Ho visto questo film accompagnata da una serie di sentimenti forti e contraddittori, quelli che sempre mi accompagnano quando mi imbatto e mi immergo nelle storie che riguardano la DDR. Ma, prima, in breve la vicenda: Barbara è una dottoressa che incontriamo in un piccolo paese della costa settentrionale della DDR, ivi trasferita da Berlino per un suo “peccato” (deduciamo dai dialoghi che si tratta di una richiesta di espatrio all’Ovest); indurita e chiusa al mondo –che per lei è fatto solo di nemici-, continua in silenzio a preparare la fuga che sta organizzando con l’uomo che ama (che vive all’Ovest); la vita però se ne infischia di quanto Barbara abbia sprangato le porte e le si presenta vestita della più bella e inquietante stoffa: l’amore; l’amore silenzioso e paziente di André, il suo collega, e quello disperato e trascinante di Stella, la ragazzina che non vuole più tornare nel “campo di rieducazione” e che strappa Barbara dal suo isolamento emotivo, costringendola a cambiare punto di vista.

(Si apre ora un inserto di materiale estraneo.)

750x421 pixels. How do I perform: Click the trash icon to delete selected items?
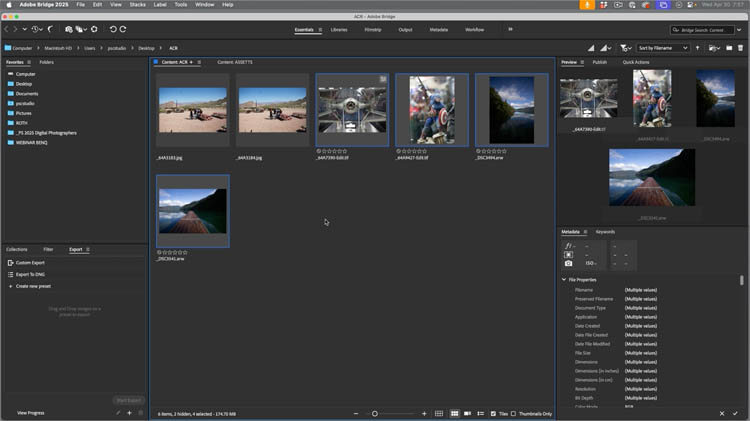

La crepa che l’amore per Stella apre nel cuore di Barbara lascerà che altri sentimenti vi filtrino: lei non solo rinuncia alla propria fuga –preparata nel dettaglio, tra rischi e umiliazioni- per offrire alla giovane ragazza una possibilità di cambiare vita, ma sceglie di dare alla propria, di vita, un altro significato, che consiste nel coltivare ed esercitare –nonostante tutto sia lì a dimostrarne il contrario- una libertà interiore nata dal coraggio di aprirsi all’amore.

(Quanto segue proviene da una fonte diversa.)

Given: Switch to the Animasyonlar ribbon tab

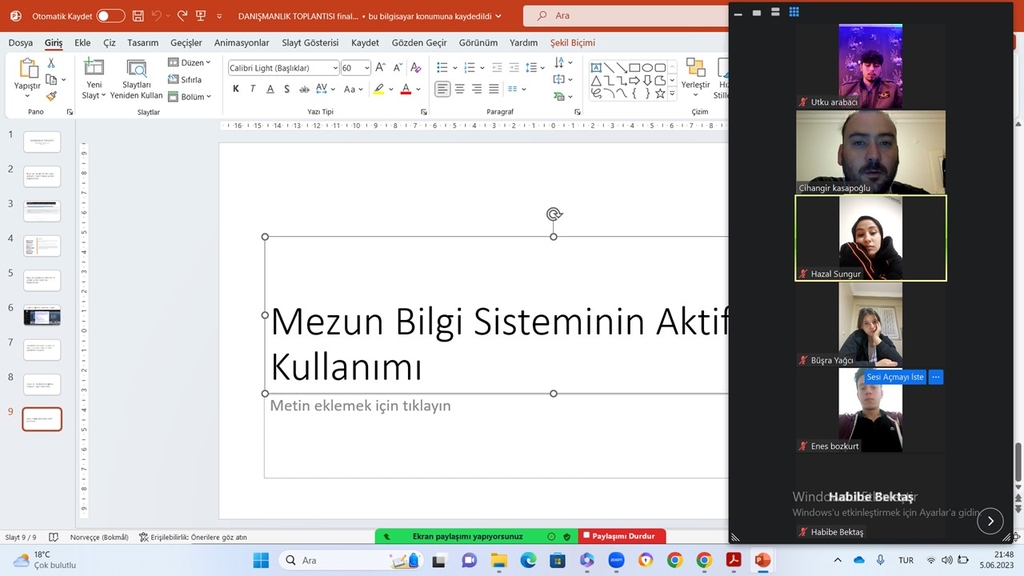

Il film pone due questioni fondamentali, intrecciate fra loro ma ben individuabili: quella del nodo bene comune/libertà individuale e quella della scelta attiva. Sono questioni che coinvolgono l’essere umano nella sua dimensione politica e personale. La protagonista, piegata nelle sue aspirazioni dall’oppressione dello Stato che non considera i singoli come persone ma come elementi meccanici di un sistema la cui funzione è di perpetuare se stesso, si muove come una marionetta, ha cancellato dal suo sguardo e dal suo corpo ogni traccia di emozione (tanto che –ed è questa secondo me la scena più violenta del film- subisce senza quasi opporsi una umiliante e annichilente perquisizione corporale), e rifiuta le emozioni per difendersi. Barbara acquisirà scioltezza ed espressività nel momento in cui accetterà il rischio: non di fuggire, ma di rimanere, e provare a scardinare gli ingranaggi da dentro, e rivendicare il diritto a essere libera in uno stato che ha trasformato la libertà teorica in quotidiana imposizione e vessazione, che ha ridotto i cittadini a spiarsi l’un l’altro e ha fatto del sospetto il pane quotidiano. Le corse di Barbara in bicicletta sono prove per imparare a muoversi, come un pesce in trappola, alla ricerca di un varco. Ma, e qui arriviamo alla seconda questione, l’arma più potente in un regime che isola le persone fra di loro è la solidarietà: non quella dei proclami, dei bei gesti grandi, ma quella della quotidiana comune resistenza. André è un personaggio così, e nulla mi toglie dalla mente che Barbara si innamora di lui nel momento in cui vede con che cura coltiva le sue erbe aromatiche, con che contenuta e intensa passione le prepara la ratatouille. Attiva è la scelta di rischiare di avere un compagno di strada: perché ciò costringe a non rifiutare la realtà, ma a cercare in essa la scintilla. Stella, la giovane ragazza che trascina Barbara allo scoperto, è la miccia che accende il fuoco che Barbara teneva sopito dentro di sé. Quel fuoco illumina la notte e la fa decidere, senza rimpianto: non sarà mai libero chi si sente prigioniero dentro, e lei sta imparando ora la propria libertà, nel momento in cui pare invece che vi stia rinunciando.
Non è affatto un film sentimentale: l’amore traspare, nel suo nascere e poi crescere, da piccoli dettagli: sguardi, parole non dette, gesti minimi. Come dire: l’amore è un togliere, più che un aggiungere, e questo è il miracolo del film. E questo me lo ha fatto immensamente amare.